Raymond has been pricing body cameras from different vendors. He estimates it will cost roughly $800,000 upfront and about $600,000 each year after that.

He said the money is available.

"What you’re really paying for is storage,” Raymond said. “How long do we want to be able to keep this video before it basically rolls off – or is replaced by other video? That’s where the expense comes in."

Raymond also pointed out that the cameras don’t last forever.

“A five-year period seems to be kind of the expected life expectancy, if you will, of a body camera. And then it’s got to be replaced,” Raymond said. “You don’t buy a body camera and expect that officer to have that body camera for the rest of their career.”

Other cities with roughly the same population as Shreveport, including Providence, RI, Chattanooga, TN and Mobile, AL outfit patrol officers with body cameras.

The City of Tyler, TX, whose population is less than two-thirds the size of Shreveport’s, first approved body-worn cameras for its police officers in 2014. The city purchased more cameras in 2018.

Locally, the Caddo Parish Sheriff's Office requires all patrols below the rank of Lieutenant to wear cameras, the Bossier Parish Sheriff's Office outfits all patrol deputies and school resource officers with body cameras, and the Bossier City Police Department has required all uniformed officers to wear cameras since 2016. 

Representatives for all three agencies said the cameras have benefited their officers and the public; as the video helps with criminal investigations, complaint resolution and overall accountability.

One study of the Las Vegas Police Department published in 2017 found that body cameras saved money by reducing the number of citizen complaints and the time spent resolving them.

"I think our city is far behind with not having body cameras. We should have had it ages ago," Douglas said.
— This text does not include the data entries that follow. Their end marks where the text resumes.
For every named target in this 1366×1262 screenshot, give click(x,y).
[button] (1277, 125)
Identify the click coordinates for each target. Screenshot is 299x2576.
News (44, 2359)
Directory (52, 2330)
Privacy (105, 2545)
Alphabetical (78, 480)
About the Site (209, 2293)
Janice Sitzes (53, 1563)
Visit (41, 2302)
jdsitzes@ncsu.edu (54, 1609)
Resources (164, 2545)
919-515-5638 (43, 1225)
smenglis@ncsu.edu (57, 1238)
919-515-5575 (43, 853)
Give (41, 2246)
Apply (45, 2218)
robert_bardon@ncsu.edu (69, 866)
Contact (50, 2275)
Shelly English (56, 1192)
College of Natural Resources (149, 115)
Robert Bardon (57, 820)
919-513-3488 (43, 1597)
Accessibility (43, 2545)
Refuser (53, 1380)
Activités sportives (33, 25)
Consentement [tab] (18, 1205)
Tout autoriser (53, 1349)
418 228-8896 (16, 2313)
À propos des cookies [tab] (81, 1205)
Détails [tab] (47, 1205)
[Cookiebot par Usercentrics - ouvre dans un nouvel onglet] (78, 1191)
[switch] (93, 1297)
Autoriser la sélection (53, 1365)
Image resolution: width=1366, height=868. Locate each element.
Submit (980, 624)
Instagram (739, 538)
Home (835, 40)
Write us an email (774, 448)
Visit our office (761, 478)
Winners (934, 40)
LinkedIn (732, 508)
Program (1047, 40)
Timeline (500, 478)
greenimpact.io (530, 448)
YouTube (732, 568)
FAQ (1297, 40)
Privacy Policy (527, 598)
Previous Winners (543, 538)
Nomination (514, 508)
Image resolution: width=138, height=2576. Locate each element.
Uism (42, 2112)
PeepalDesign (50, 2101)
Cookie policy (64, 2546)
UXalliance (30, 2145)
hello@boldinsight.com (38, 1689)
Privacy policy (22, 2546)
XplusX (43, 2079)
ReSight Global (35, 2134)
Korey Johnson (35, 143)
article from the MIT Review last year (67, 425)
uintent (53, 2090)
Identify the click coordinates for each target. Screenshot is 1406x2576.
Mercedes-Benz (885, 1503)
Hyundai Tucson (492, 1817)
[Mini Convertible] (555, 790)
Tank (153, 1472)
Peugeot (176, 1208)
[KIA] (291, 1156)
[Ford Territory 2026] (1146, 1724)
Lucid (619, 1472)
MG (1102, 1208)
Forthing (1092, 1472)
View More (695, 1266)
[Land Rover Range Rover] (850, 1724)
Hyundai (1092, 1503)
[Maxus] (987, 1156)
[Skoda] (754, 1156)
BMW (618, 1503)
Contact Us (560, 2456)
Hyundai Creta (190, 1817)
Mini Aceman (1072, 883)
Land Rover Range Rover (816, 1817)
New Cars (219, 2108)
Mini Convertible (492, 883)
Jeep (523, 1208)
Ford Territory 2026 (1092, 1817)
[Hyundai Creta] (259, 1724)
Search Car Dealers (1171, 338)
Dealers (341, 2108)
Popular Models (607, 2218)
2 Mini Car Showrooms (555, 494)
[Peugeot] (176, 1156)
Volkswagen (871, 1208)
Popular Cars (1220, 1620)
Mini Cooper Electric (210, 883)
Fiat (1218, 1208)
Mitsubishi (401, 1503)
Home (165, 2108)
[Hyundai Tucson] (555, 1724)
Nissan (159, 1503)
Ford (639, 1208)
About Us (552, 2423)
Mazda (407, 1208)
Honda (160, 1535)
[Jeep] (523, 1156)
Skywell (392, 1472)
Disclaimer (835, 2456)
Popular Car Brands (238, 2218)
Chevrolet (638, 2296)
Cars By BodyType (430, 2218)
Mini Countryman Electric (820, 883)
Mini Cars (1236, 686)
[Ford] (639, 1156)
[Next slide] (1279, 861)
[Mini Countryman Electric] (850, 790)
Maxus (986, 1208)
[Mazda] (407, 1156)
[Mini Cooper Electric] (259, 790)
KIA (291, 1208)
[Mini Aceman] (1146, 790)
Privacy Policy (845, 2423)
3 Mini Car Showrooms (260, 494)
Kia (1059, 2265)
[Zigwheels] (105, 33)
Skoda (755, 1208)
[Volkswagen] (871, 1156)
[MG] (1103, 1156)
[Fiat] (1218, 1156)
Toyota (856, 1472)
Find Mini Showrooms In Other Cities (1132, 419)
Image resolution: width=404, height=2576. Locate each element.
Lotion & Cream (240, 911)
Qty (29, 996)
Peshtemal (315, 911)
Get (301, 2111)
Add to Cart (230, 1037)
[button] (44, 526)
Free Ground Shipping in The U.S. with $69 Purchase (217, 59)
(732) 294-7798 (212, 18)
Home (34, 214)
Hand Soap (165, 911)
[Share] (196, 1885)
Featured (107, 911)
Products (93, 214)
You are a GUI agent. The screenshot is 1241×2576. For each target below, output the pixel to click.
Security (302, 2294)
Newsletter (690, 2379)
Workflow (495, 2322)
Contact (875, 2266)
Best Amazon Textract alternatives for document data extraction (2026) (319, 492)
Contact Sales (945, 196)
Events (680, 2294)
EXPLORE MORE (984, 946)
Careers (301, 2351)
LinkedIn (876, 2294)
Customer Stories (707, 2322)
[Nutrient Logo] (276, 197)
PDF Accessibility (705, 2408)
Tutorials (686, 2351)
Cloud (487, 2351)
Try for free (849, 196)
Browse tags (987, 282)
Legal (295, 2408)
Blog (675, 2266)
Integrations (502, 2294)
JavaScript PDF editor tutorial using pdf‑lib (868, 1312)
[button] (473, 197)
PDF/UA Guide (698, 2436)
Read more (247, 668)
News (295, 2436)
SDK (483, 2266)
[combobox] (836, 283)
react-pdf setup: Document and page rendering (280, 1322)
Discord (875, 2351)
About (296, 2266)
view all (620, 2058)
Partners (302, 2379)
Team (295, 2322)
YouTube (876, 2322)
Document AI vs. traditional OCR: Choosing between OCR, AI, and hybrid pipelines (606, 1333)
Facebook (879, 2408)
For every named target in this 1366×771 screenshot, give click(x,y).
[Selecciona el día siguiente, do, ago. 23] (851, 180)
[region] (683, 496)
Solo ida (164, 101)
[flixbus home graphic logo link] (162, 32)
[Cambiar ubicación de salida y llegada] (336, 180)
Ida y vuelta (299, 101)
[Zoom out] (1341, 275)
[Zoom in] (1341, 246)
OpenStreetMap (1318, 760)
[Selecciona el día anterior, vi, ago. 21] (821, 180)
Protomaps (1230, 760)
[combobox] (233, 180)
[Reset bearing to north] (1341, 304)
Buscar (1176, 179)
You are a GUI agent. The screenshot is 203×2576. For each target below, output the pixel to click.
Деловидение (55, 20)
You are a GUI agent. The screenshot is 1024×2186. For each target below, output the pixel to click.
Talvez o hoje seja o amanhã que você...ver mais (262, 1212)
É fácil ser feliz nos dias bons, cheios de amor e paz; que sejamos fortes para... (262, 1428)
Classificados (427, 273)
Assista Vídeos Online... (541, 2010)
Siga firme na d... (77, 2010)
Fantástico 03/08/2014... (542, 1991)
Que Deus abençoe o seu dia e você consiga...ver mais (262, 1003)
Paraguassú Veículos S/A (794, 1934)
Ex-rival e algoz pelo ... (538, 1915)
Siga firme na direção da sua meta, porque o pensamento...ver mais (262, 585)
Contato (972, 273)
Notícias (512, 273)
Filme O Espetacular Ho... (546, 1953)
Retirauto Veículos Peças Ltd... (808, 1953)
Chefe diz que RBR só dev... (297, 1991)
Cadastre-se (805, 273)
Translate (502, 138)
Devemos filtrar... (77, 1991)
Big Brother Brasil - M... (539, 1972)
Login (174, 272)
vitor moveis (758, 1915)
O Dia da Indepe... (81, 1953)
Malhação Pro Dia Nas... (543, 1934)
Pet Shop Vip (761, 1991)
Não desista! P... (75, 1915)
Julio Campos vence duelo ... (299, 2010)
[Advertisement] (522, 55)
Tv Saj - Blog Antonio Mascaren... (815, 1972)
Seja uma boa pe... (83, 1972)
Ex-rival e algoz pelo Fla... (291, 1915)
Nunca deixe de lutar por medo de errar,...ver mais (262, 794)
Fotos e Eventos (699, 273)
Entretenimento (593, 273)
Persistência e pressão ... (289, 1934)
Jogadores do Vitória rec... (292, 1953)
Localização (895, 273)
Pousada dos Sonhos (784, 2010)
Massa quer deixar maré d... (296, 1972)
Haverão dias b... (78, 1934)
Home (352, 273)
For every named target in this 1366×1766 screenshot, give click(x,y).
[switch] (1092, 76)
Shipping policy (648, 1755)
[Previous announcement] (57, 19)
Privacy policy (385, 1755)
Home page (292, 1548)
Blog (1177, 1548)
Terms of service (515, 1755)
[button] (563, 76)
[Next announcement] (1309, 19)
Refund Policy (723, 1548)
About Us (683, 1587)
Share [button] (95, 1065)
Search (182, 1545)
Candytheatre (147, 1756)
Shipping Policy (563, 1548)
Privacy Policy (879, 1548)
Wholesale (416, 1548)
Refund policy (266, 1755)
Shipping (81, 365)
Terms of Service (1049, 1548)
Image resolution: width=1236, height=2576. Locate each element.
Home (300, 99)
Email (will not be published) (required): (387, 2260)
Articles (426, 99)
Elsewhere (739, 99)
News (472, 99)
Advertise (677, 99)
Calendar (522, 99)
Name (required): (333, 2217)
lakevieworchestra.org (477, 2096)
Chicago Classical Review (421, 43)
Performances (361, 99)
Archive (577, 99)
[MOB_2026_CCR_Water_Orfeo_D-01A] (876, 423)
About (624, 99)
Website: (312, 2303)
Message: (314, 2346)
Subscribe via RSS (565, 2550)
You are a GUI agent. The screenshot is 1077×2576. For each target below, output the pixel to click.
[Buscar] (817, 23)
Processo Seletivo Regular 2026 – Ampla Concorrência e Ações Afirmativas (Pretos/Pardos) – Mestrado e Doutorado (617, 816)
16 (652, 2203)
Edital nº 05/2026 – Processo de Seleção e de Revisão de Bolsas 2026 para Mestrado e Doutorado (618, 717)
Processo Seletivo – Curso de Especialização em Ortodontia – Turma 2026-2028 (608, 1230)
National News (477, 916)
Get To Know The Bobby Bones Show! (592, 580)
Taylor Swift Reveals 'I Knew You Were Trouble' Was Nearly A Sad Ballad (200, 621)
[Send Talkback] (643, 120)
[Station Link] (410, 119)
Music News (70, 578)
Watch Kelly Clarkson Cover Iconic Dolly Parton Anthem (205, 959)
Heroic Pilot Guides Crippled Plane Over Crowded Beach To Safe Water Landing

That's how Louisiana Rep. Denise Marcelle felt about Baton Rouge when she served on the metro council in 2015.

"I got push-back from some of my council members, saying that was a lot of money. I got push-back from some of the people on the police force, that I didn't trust the police,” the Democrat lawmaker said. “Just a lot of riffraff."

Eventually, she prevailed. Baton Rouge police officers now wear body cameras.

Marcelle now vice-chairs a legislative task force that studies body cameras. She said the task force last met more than a year ago, but she has requested in recent weeks that it meet again.

"Is absolutely due time for us to go back to the table and see where we are and pick that up,” Marcelle said.

Her advice to Shreveport’s leadership is to forget the monetary cost of the cameras.

"It just doesn't protect the citizen. It also protects good cops,” Marcelle said. “It also helps you to weed out bad cops. I think that's what every one of us should want."

Shreveport Mayor Adrian Perkins has already declared his support for body cameras, and Raymond is optimistic that the City Council will follow suit.

"I think we just have a lot of – I don’t want to use the word ‘uproar’ – but community engagement, where citizens, leaders are recognizing that we have had several high-profile events both nationally and locally that it would be beneficial to have body cameras," Raymond said.

The Shreveport Police Department does have a handful of body-worn cameras. They bought 90 dashboard-mounted cameras in 2016, and the vendor threw in a free body camera for each one.

Since then, Raymond said 21 of the body cameras broke, so 69 are still in use.

Officers in specialized units, like K-9, school resource and community liaison, wear those cameras.

SPD employs just over 500 uniformed officers.

Raymond wants to buy about 350 more body cameras.

Part of the city's plan to do that is to pursue grants to cover the cost.